> [Partes del ejercicio]:
• A. En el hilo del foro sobre bolsa, ¿qué resultado obtuvo patilltoes con su única operación del día y en qué cruce la hizo?
• B. Transcribe del hilo del foro sobre bolsa el fragmento que comienza con "Ha sido suerte." y sigue hasta "y sales escaldado.".

=== Extracto de la página ===

Una de mis mejores jornadas bursatiles. Y no solo en el simulador .


----------



## Berebere (17 Oct 2011)

Estilicón dijo:


> Una de mis mejores jornadas bursatiles. Y no solo en el simulador .




Ya te paso mi número de cuenta por MP, que estas cosas hay que compartirlas con los colegas...


----------



## Estilicón (17 Oct 2011)

Berebere dijo:


> Ya te paso mi número de cuenta por MP, que estas cosas hay que compartirlas con los colegas...



Habría pagado unas cervezas con gusto. 

Ha sido suerte. Entrar corto en Técnicas Reunidas jugándotela a que no pudiera con la resistencia de 28,50. No solo no ha podido sino que un rato después se ha despeñado. 

Otras veces te la juegas, rompe la resistencia y sales escaldado.


----------



## patilltoes (17 Oct 2011)

Enhorabuena por las plusvalias, Estilicon. Sobretodo por las reales, que eso es lo que mola.

Yo hoy una solo operacion, pero aceptable +58k€, un largo en el cruce USDCHF y he pillado el rebote.


----------



## Estilicón (19 Oct 2011)

Joder, menudo pedazo de fail hoy. Ayer me olvidé de cerrar la posición corta que tenía en gamesa y que iba con +4%. Y hoy he tenido el tino de irla a cerrar justo cuando estaba en el máximo de cotización de hoy. De +4% a -10% :ouch:.

Visto que los 2 de arriba sois inalcanzables, me marco como objetivo en el reto el llegar al 60% y si lo consigo me planto.


----------



## bermy (20 Oct 2011)

Estilicón dijo:


> Joder, menudo pedazo de fail hoy. Ayer me olvidé de cerrar la posición corta que tenía en gamesa y que iba con +4%. Y hoy he tenido el tino de irla a cerrar justo cuando estaba en el máximo de cotización de hoy. De +4% a -10% :ouch:.
> 
> Visto que los 2 de arriba sois inalcanzables, me marco como objetivo en el reto el llegar al 60% y si lo consigo me planto.



Estos dos son como el madrid y el barca, lo tenemos claro...pero hasta el rabo todo es toro y prefiero que tengamos disputa y sobre todo nivelazo. chapoo por los machotes de la cabeza!


----------



## Estilicón (21 Oct 2011)

bermy dijo:


> Estos dos son como el madrid y el barca, lo tenemos claro...pero hasta el rabo todo es toro y prefiero que tengamos disputa y sobre todo nivelazo. chapoo por los machotes de la cabeza!



Pues ahora solo veo a uno :8:

Joder, pallito, pero que te ha pasado. Ni en el crack del 29 se vivió un hostiazo así ::


----------



## patilltoes (22 Oct 2011)

=== Información proporcionada ===

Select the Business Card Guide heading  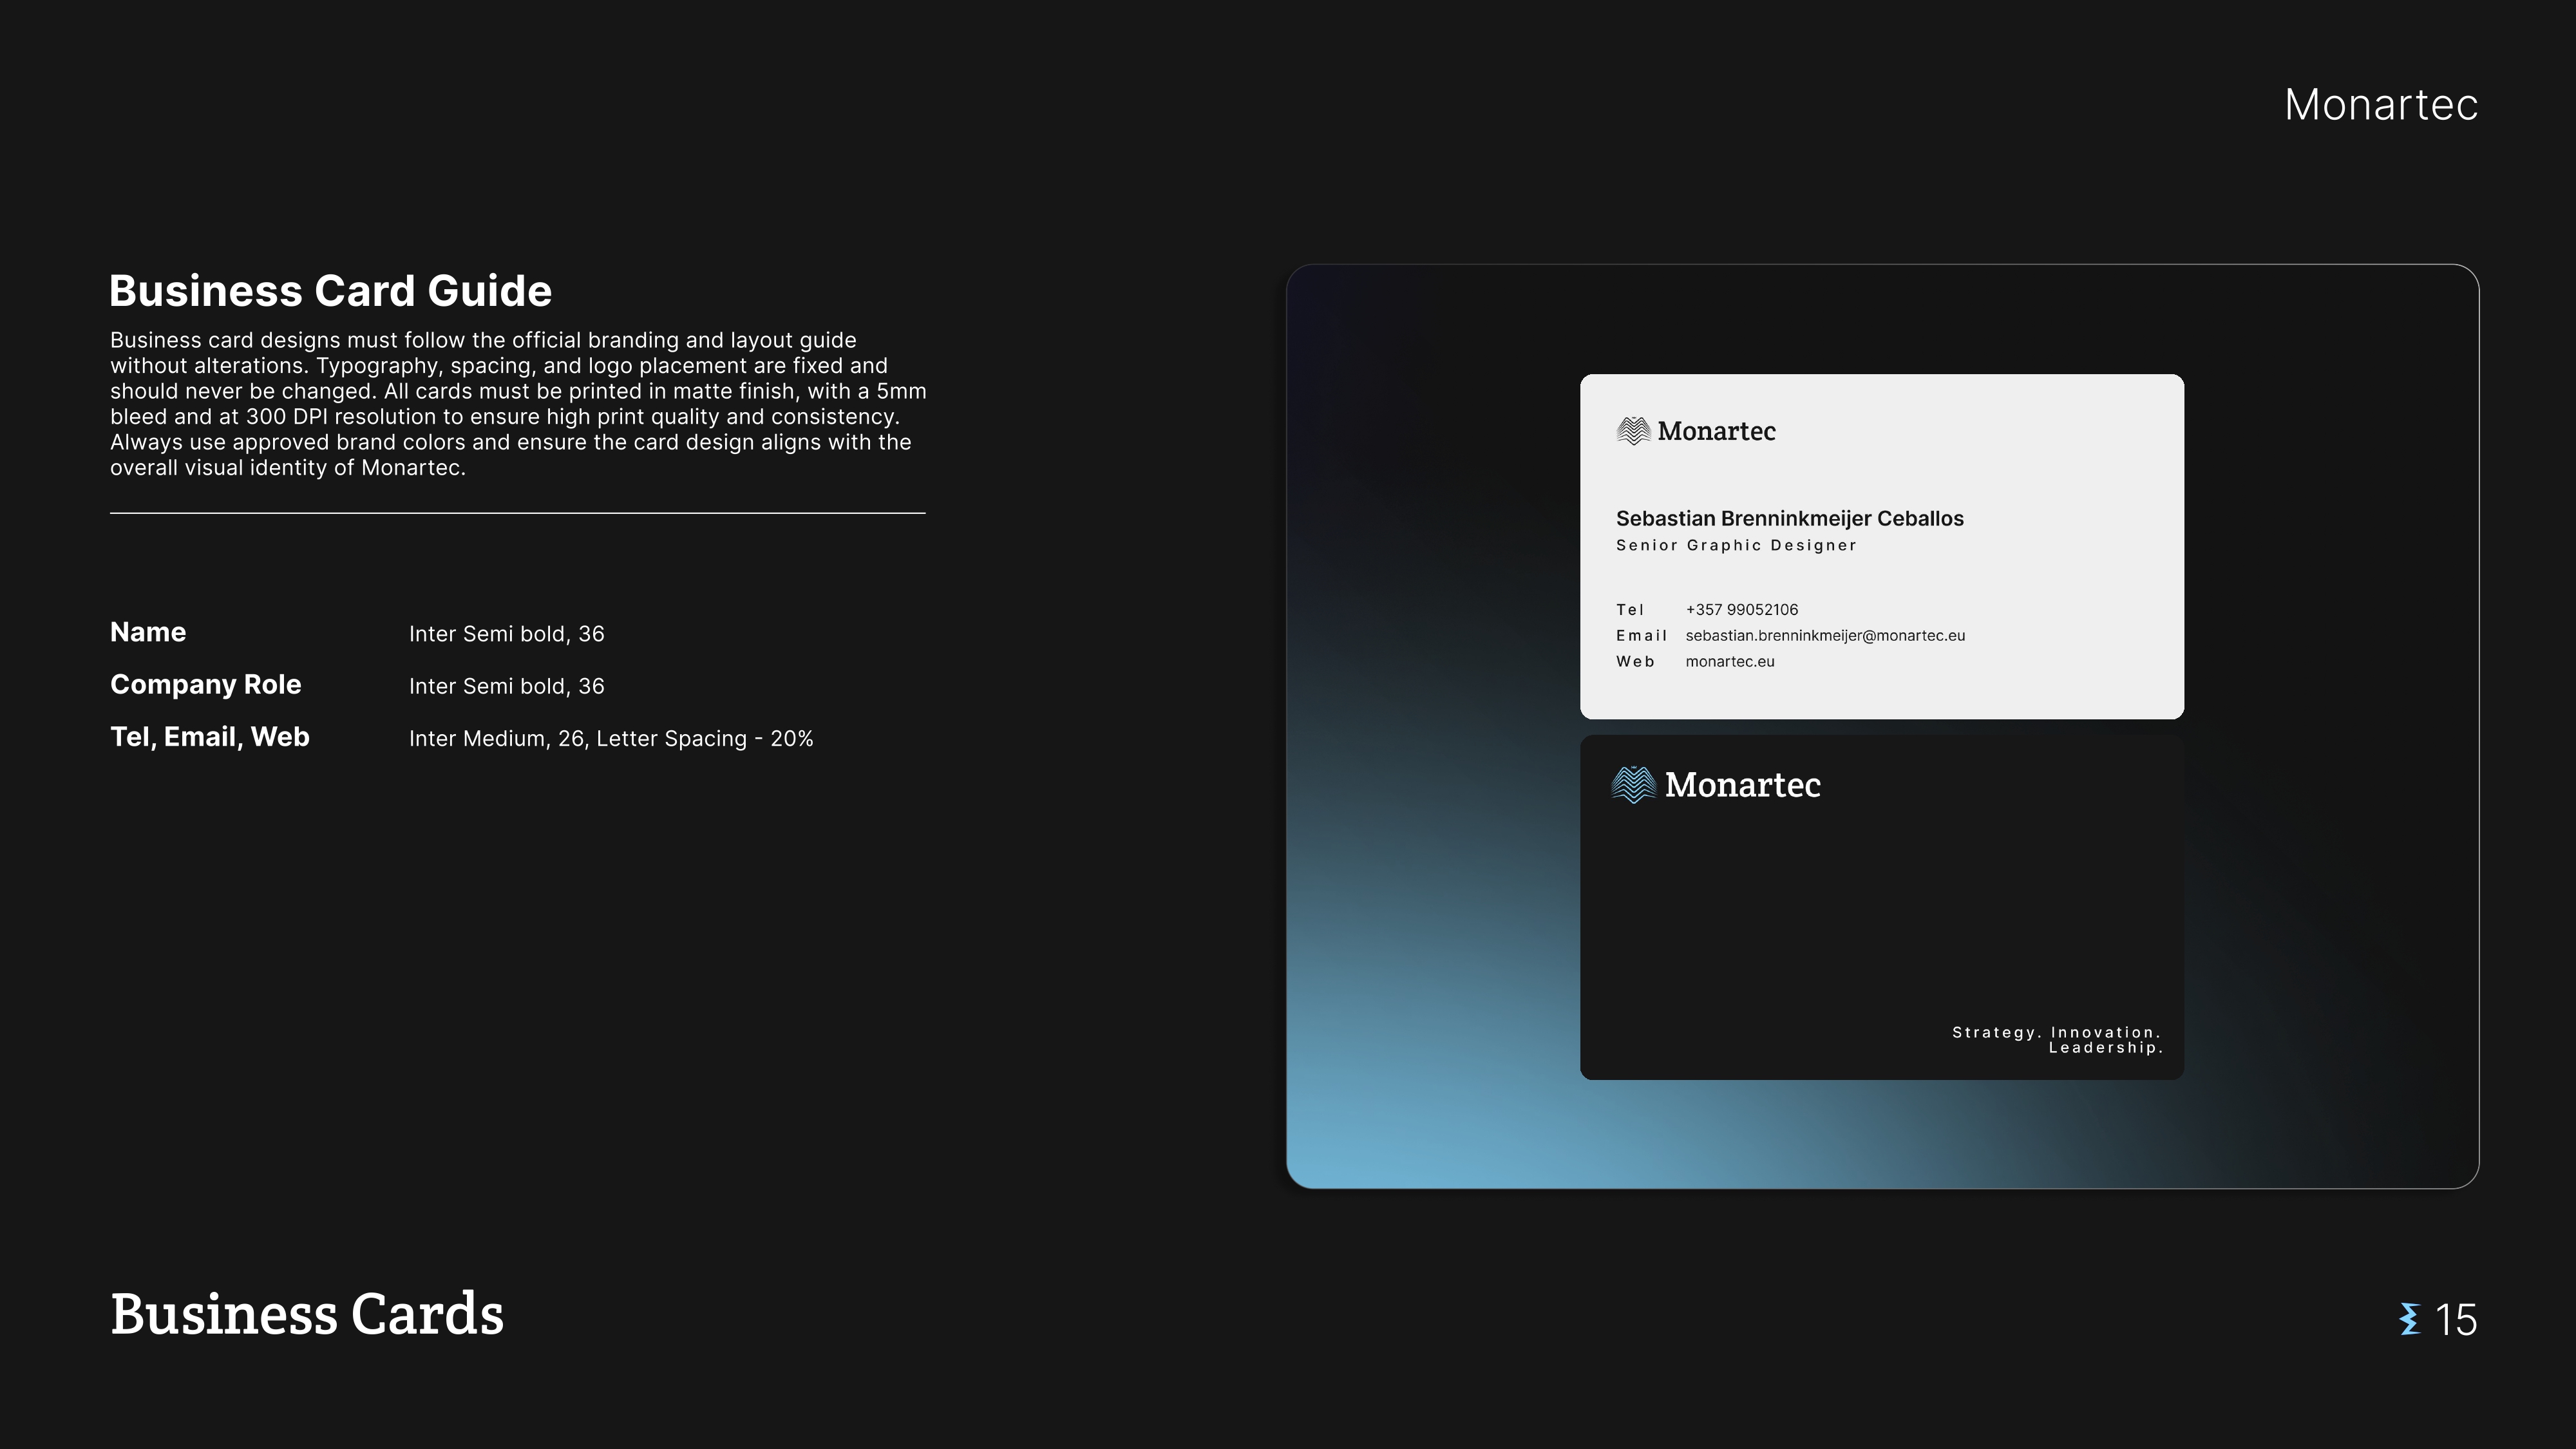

===

> [Resultados esperados]:
• A. +58k€, con un largo en el cruce USDCHF.

• B.
Ha sido suerte. Entrar corto en Técnicas Reunidas jugándotela a que no pudiera con la resistencia de 28,50. No solo no ha podido sino que un rato después se ha despeñado. 

Otras veces te la juegas, rompe la resistencia y sales escaldado.